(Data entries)
━━━━━━━━━━
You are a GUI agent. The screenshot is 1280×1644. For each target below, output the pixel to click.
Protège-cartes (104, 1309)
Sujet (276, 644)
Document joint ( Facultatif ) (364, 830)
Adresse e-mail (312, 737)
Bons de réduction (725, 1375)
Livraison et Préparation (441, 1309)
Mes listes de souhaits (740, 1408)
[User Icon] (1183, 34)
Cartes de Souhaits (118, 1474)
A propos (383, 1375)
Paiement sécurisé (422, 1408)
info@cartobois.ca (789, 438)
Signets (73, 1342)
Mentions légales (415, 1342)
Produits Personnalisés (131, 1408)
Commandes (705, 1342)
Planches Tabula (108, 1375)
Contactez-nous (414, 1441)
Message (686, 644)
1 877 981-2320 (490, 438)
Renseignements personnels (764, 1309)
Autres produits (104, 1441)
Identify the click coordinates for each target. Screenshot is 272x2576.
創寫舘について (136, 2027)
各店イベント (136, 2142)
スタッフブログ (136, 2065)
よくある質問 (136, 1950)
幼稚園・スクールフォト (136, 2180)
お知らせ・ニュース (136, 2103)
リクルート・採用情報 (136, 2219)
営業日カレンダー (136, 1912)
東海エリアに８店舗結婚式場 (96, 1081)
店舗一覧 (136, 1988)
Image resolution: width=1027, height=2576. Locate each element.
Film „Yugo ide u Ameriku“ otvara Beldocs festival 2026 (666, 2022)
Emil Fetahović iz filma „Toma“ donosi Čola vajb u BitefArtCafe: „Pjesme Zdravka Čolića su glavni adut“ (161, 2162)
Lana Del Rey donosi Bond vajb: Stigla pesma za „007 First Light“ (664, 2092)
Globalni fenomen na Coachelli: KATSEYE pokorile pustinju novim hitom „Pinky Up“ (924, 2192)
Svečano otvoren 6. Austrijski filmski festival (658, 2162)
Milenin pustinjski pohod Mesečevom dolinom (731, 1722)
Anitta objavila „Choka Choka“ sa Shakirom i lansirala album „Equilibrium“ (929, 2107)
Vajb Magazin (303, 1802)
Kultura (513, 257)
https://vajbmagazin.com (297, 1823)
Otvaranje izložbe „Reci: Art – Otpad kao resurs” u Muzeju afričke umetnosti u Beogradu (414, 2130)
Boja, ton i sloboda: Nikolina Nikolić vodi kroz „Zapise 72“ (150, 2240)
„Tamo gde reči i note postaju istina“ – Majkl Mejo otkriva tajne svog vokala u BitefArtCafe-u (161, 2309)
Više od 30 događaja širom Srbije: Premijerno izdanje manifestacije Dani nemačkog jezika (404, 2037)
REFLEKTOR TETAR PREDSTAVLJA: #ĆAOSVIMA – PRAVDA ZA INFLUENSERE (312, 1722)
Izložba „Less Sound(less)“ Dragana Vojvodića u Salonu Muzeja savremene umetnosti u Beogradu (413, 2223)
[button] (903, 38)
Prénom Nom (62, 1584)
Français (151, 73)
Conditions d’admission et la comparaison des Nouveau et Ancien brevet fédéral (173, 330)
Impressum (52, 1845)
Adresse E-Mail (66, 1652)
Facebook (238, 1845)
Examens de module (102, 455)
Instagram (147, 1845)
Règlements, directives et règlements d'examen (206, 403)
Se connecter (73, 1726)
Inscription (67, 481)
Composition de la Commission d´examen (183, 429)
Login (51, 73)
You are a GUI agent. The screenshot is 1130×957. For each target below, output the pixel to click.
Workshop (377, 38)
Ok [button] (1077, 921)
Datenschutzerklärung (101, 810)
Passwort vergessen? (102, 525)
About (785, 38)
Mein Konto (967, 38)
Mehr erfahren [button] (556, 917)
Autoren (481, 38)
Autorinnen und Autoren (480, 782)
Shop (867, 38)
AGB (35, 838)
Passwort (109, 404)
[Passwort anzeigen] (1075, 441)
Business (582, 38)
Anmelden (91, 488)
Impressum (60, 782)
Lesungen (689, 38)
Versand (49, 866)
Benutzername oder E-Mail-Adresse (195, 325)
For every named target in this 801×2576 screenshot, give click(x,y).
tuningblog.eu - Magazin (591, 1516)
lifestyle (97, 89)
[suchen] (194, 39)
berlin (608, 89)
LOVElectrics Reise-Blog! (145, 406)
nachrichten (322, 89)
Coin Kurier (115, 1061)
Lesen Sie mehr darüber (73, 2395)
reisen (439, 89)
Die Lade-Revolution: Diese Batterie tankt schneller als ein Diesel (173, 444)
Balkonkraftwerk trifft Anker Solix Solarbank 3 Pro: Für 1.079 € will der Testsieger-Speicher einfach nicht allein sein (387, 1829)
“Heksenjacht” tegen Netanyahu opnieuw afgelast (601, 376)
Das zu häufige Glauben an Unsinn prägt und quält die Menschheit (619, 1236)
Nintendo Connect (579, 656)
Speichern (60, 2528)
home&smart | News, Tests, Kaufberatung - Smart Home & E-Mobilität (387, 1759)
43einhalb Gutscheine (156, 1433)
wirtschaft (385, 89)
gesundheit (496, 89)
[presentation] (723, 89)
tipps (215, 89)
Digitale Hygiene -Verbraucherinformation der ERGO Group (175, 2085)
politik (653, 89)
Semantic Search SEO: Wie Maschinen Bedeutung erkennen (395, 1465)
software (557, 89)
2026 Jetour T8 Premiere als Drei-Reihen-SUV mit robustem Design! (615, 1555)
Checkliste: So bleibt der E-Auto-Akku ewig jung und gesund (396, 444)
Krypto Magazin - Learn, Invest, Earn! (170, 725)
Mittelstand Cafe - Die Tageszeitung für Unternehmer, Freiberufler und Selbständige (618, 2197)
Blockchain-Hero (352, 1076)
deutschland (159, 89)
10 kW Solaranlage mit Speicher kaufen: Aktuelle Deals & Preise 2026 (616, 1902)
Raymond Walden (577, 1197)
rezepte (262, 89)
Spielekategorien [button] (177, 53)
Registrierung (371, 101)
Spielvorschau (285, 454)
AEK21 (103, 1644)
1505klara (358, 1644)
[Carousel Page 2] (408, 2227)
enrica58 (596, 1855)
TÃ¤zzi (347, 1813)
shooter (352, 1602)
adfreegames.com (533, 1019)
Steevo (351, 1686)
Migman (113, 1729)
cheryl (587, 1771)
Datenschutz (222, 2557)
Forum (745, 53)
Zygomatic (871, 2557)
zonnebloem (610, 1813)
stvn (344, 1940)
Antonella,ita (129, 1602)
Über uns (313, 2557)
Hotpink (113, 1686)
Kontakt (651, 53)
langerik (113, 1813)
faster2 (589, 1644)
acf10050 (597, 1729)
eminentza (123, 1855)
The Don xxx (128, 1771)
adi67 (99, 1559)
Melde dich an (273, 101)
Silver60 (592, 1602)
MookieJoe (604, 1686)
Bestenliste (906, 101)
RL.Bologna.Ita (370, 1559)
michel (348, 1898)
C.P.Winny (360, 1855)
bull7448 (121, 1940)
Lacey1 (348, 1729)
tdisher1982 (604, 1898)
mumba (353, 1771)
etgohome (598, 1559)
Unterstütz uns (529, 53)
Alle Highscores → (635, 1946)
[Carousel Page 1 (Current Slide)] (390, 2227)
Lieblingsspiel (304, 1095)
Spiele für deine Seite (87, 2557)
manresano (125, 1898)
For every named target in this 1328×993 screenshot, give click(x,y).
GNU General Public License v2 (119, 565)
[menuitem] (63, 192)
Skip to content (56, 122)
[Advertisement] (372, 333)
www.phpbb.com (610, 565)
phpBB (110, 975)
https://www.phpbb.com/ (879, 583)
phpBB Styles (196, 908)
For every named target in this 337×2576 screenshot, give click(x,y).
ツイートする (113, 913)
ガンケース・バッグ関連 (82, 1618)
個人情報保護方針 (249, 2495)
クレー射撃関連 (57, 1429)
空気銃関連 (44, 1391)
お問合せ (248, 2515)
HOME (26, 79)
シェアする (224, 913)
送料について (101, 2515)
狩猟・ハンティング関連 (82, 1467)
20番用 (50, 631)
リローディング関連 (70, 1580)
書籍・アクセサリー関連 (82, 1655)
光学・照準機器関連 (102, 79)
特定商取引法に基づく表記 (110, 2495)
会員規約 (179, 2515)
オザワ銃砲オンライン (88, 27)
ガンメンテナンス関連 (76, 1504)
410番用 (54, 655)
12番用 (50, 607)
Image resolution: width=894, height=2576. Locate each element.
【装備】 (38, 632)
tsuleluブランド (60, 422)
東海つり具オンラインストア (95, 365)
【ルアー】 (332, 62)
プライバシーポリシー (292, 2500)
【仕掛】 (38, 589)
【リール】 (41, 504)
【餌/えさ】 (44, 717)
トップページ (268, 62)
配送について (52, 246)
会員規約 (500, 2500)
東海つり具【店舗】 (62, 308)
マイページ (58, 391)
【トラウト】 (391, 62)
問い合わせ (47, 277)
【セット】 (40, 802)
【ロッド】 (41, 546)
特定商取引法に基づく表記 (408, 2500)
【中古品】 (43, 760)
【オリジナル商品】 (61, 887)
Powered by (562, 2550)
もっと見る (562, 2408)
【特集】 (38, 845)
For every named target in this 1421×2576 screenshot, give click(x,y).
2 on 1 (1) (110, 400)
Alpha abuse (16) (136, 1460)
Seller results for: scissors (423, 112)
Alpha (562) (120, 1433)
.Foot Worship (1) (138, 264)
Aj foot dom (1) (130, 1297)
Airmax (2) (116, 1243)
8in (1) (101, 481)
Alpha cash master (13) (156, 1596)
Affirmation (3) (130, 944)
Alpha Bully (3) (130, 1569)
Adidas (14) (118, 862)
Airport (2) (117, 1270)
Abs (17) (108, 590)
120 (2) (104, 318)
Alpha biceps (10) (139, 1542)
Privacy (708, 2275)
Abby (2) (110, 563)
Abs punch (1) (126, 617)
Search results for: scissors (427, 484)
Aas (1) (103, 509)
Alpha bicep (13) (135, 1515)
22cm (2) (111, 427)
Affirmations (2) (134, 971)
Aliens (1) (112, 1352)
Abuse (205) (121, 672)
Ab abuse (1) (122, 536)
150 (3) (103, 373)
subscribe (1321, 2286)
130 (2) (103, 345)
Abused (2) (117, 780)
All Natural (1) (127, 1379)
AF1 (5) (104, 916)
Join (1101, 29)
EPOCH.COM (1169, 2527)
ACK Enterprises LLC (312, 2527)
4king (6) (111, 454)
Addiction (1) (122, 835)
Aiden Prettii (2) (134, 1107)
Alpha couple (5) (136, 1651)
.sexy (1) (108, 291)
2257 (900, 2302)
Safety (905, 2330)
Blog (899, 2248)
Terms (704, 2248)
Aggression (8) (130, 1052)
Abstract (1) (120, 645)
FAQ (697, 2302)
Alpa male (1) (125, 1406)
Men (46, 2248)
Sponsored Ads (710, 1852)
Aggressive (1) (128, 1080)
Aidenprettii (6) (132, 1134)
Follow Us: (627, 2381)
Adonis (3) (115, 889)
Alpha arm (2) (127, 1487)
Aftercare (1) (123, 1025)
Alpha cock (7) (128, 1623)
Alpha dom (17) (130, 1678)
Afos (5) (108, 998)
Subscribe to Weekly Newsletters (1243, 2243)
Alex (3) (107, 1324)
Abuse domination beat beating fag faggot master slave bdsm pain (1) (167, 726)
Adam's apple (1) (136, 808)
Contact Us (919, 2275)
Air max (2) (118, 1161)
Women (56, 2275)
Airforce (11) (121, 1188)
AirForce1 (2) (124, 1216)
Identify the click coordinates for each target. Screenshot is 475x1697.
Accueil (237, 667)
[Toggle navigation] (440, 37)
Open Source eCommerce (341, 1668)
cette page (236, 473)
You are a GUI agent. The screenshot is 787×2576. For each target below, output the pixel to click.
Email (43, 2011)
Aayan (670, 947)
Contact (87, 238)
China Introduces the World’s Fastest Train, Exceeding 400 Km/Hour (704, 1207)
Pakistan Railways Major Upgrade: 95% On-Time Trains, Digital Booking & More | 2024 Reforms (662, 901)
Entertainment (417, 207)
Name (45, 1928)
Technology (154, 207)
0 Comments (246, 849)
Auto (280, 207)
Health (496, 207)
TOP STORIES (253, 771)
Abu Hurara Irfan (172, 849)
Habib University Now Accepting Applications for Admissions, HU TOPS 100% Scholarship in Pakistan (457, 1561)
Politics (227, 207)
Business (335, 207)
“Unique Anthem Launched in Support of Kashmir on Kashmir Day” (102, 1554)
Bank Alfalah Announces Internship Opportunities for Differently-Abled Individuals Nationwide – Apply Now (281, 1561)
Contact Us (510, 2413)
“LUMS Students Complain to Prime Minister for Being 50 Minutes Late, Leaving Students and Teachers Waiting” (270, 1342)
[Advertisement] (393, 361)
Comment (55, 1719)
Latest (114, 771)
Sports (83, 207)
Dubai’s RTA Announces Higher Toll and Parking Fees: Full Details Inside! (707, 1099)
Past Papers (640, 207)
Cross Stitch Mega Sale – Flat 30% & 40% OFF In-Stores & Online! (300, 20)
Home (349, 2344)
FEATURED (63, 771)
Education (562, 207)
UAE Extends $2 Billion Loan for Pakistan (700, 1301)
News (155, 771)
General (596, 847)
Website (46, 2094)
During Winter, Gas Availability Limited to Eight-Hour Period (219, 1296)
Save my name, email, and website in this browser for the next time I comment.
━━━━━━━━━━
#### Set problem
Copy out every line in the records above that contains the word "named".

#### Reply
For every named target in this 801×2576 screenshot, give click(x,y).
For every named target in this 1328×993 screenshot, give click(x,y).
For every named target in this 337×2576 screenshot, give click(x,y).
For every named target in this 1421×2576 screenshot, give click(x,y).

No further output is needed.